= Beginning of Section =

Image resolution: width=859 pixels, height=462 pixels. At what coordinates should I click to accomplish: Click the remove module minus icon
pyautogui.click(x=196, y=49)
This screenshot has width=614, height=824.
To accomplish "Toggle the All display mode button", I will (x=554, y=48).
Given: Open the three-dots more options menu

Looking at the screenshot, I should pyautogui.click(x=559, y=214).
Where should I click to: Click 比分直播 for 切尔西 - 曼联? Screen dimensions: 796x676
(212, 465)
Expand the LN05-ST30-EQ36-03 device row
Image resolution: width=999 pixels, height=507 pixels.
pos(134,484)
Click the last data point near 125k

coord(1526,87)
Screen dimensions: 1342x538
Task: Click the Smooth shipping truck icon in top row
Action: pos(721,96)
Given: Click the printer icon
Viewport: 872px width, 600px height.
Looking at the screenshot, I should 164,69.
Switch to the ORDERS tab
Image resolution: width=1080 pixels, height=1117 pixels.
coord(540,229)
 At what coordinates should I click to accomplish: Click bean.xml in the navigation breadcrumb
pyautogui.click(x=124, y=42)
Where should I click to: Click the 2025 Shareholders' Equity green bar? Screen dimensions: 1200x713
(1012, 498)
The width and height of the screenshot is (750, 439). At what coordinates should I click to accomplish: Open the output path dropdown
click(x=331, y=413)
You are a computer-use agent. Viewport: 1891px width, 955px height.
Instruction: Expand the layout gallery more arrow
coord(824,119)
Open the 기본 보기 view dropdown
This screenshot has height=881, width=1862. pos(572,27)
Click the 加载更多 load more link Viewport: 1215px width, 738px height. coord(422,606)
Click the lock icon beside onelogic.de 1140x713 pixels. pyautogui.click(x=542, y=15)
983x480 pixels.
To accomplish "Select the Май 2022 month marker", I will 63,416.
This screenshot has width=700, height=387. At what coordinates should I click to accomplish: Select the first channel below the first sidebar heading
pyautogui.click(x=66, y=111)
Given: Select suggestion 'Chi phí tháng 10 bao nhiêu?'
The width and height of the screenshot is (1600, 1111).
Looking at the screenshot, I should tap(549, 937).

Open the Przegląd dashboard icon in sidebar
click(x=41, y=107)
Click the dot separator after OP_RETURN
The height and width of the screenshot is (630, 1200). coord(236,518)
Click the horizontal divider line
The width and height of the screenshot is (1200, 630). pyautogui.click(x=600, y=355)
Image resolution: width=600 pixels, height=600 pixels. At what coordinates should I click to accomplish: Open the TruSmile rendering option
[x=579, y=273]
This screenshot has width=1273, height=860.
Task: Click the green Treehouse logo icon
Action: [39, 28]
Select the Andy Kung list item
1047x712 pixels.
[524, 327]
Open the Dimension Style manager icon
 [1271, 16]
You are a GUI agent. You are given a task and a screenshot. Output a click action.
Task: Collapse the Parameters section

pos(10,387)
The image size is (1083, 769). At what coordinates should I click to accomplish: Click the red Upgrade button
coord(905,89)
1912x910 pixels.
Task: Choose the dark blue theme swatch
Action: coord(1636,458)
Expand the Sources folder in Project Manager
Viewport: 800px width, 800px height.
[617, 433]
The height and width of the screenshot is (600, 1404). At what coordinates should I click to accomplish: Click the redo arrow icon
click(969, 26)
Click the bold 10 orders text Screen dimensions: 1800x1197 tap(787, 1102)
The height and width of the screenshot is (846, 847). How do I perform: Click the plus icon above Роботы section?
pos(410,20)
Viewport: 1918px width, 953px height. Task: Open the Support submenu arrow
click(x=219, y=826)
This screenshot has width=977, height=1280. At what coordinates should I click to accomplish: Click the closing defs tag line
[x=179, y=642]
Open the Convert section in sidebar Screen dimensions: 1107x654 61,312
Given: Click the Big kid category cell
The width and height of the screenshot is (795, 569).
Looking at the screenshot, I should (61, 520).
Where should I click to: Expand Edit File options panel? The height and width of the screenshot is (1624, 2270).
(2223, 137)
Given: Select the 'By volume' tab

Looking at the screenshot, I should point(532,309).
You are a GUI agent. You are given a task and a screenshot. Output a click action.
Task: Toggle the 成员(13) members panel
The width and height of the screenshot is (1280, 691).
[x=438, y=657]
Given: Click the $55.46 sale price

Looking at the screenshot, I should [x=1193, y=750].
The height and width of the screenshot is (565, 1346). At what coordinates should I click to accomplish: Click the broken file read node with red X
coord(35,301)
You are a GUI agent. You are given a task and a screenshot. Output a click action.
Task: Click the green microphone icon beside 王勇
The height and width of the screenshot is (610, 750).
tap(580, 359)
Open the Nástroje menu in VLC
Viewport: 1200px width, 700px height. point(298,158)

= End of Section =

Scanning the data above, copy out every line where "Toggle" is found.

▶ _TASK RESULT_:
To accomplish "Toggle the All display mode button", I will (x=554, y=48).
Task: Toggle the 成员(13) members panel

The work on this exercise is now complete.